This Thursday, the 15th of April, from 5pm to 7pm we will welcome Jason E. Smith (Los Angeles) who will give a lecture entitled Aristotle’s Dream.

The event will take place through Teams. If you are interested in participating, please contact Dr Frank Ruda to register.

Jason E. Smith lives in Los Angeles and writes primarily about contemporary philosophy and politics. He teaches in the Graduate Art program at Art Center College of Design in Pasadena, California, and recently published a book on the political economy of automation, Smart Machines and Service Work: Automation in an Age of Stagnation (Reaktion, 2020).
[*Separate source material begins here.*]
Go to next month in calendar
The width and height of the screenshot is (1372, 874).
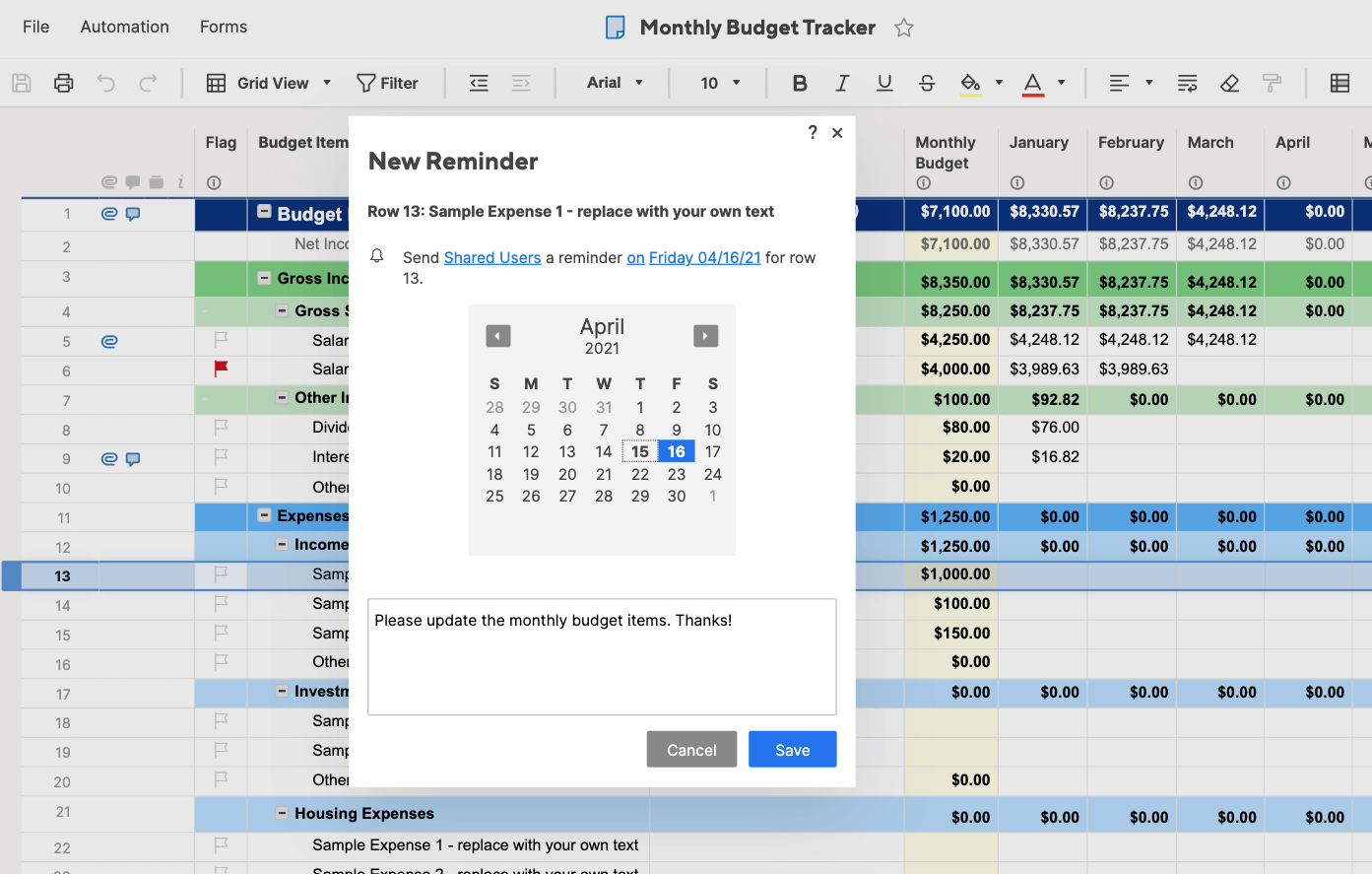coord(705,336)
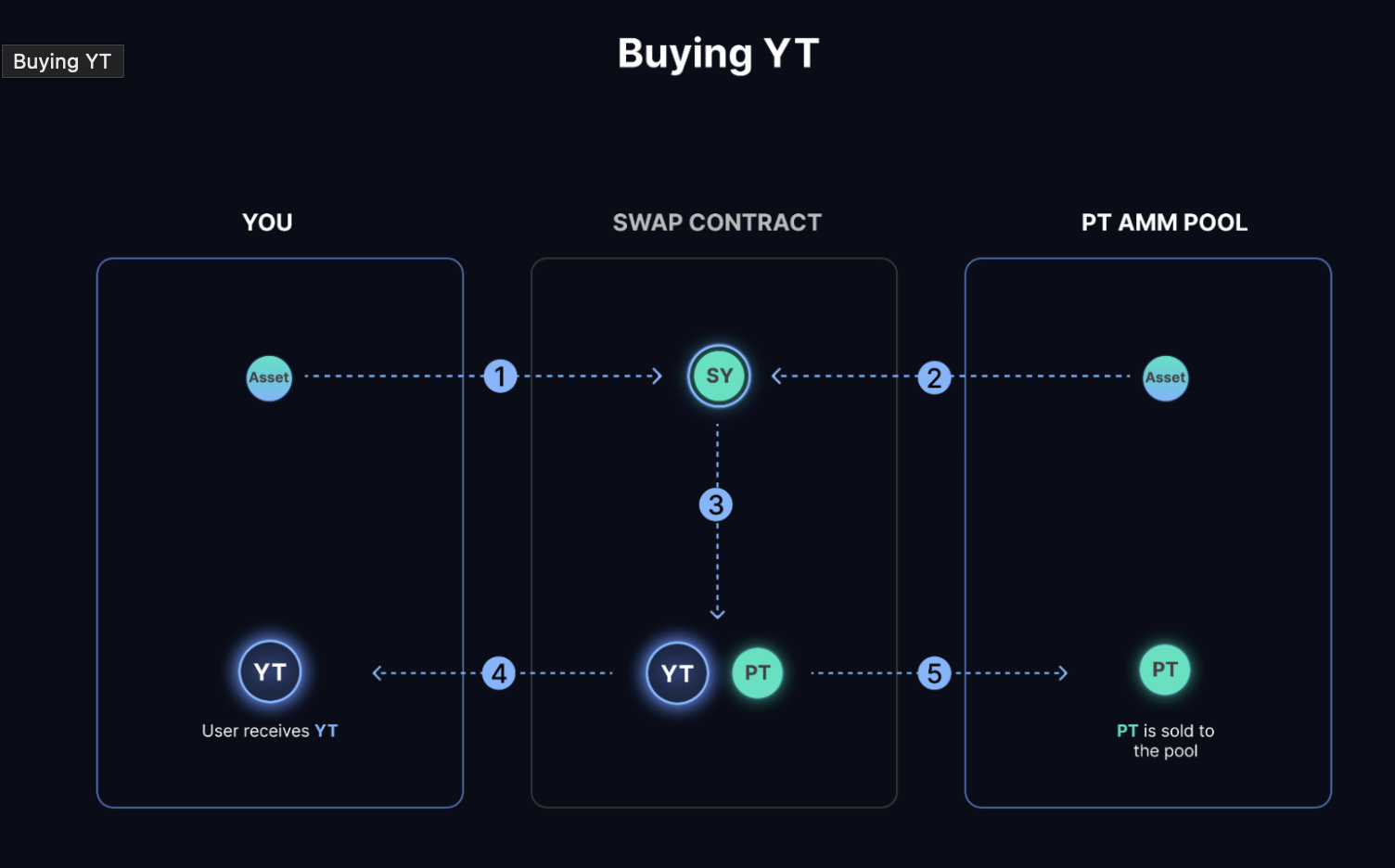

Here the abstract of the talk:
The title for my talk comes from a passage in Marx’s famous discussion of “Machinery and Large-Scale Industry” in the first volume of Capital. In the midst of an survey of the “immediate effects of machine production on the worker,” Marx formulates a peculiar “dialectical inversion” specific to the capitalist use of machinery: “the most powerful instrument for reducing labor-time” is transformed into an apparatus for lengthening, rather than reducing, the length of the working-day. To this “economic paradox” Marx opposes what he calls Aristotle’s “dream,” such as it is formulated in first pages of The Politics: “if the weavers’ shuttles were to weave of themselves, then there would be no need either of apprentices for the master craftsman, of slaves for the lord.” This passage is often-cited, but rarely examined closely. My talk will attempt to address three particular questions this passage raises: 1. What role does this reference to machine production or even “automation” in Aristotle’s Politics play in the economy of Marx’s analysis of machine production in Capital, vol 1.; 2. Why, in fact, does Aristotle “dream” of a technological solution to the problem of slavery in the ancient world occur precisely in a text widely held to be a justification for the institution of slavery?; and 3. What role does Marx’s allusion to the relation between “political economy and Christianity” play in understanding the dialectical inversion (machine production lengthening rather than shortening the working day) he starts from?